Set down exactly the lines below, from the one containing "Viewport: 1000px width, 700px" through the final line, and include no others.

Saved entries:
______

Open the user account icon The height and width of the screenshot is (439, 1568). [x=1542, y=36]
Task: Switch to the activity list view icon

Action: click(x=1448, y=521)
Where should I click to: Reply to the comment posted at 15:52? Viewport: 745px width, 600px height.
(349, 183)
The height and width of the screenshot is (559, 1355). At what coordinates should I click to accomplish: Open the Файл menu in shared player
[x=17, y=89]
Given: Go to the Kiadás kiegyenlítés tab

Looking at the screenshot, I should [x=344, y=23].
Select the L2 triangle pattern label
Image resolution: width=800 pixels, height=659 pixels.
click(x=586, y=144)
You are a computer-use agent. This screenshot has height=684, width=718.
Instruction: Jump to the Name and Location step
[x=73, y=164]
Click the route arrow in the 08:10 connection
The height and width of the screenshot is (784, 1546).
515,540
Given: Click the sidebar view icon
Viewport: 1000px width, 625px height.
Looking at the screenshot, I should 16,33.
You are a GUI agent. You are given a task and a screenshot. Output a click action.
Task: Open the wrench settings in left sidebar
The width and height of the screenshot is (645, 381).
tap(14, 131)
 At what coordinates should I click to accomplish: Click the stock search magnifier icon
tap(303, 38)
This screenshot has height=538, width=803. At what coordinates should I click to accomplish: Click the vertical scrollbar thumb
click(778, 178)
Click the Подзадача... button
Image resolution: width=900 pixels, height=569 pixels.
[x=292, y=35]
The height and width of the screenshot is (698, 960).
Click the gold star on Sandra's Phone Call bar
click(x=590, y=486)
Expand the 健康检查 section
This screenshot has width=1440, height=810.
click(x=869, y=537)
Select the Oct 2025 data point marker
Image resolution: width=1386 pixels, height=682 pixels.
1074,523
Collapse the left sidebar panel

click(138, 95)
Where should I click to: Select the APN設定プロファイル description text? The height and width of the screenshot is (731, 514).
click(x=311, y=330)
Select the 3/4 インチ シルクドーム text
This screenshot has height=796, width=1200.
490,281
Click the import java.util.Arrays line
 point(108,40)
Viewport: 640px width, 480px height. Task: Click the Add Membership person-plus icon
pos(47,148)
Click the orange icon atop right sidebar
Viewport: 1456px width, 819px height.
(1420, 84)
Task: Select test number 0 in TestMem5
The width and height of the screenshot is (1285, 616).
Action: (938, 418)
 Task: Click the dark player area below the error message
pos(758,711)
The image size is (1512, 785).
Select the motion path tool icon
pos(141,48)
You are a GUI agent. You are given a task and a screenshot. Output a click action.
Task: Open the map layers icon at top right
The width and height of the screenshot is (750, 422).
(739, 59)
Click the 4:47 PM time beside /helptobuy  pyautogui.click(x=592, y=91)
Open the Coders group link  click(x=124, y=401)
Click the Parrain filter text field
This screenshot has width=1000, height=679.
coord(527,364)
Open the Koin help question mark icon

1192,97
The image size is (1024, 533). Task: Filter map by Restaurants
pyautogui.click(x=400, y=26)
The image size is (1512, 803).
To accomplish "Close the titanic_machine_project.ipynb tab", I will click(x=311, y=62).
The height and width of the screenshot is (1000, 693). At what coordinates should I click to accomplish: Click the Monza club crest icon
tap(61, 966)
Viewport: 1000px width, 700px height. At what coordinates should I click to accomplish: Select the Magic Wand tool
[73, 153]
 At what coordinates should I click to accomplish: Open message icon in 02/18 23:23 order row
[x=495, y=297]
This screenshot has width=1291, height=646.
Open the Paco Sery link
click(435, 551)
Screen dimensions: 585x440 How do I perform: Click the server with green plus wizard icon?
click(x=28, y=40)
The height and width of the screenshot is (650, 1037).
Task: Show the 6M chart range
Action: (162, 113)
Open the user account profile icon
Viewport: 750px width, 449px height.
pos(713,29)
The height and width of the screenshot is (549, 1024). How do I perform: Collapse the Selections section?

______

Result of this task:
Viewport: 1000px width, 700px height. At what coordinates should I click to accomplish: Select the Magic Wand tool
[73, 153]
 At what coordinates should I click to accomplish: Open message icon in 02/18 23:23 order row
[x=495, y=297]
This screenshot has width=1291, height=646.
Open the Paco Sery link
click(435, 551)
Screen dimensions: 585x440 How do I perform: Click the server with green plus wizard icon?
click(x=28, y=40)
The height and width of the screenshot is (650, 1037).
Task: Show the 6M chart range
Action: (162, 113)
Open the user account profile icon
Viewport: 750px width, 449px height.
pos(713,29)
The height and width of the screenshot is (549, 1024). How do I perform: Collapse the Selections section?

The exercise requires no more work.